[PATCH] mm: Implement swap prefetching tweaks

From: Con Kolivas
Date: Fri Mar 10 2006 - 04:52:31 EST


The current swap prefetching implementation is far too aggressive to the point
of its cpu and disk access being noticed. This patch addresses that issue.

Andrew please apply this one and keep ignoring the yield patch the way you
rightly already were.

Cheers,
Con
---
Swap prefetch tweaks.

Add watermarks to swap prefetching, and prefetch when free memory is greater
than pages_high * 4 down to pages_high * 3.

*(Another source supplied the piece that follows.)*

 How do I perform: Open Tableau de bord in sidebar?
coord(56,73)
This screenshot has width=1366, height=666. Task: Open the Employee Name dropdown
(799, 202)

Check cpu load and only prefetch when kprefetchd is the only process running.
Testing cpu load of just the cpu that kprefetchd is currently running on is
not enough to ensure that kprefetchd working does not consume resources in a
noticeable way on SMP.

Clear the busy bit only if it is set.

Signed-off-by: Con Kolivas <kernel@xxxxxxxxxxx>

---
mm/swap_prefetch.c | 154 ++++++++++++++++++++++++++++++++++++++++-------------
1 files changed, 118 insertions(+), 36 deletions(-)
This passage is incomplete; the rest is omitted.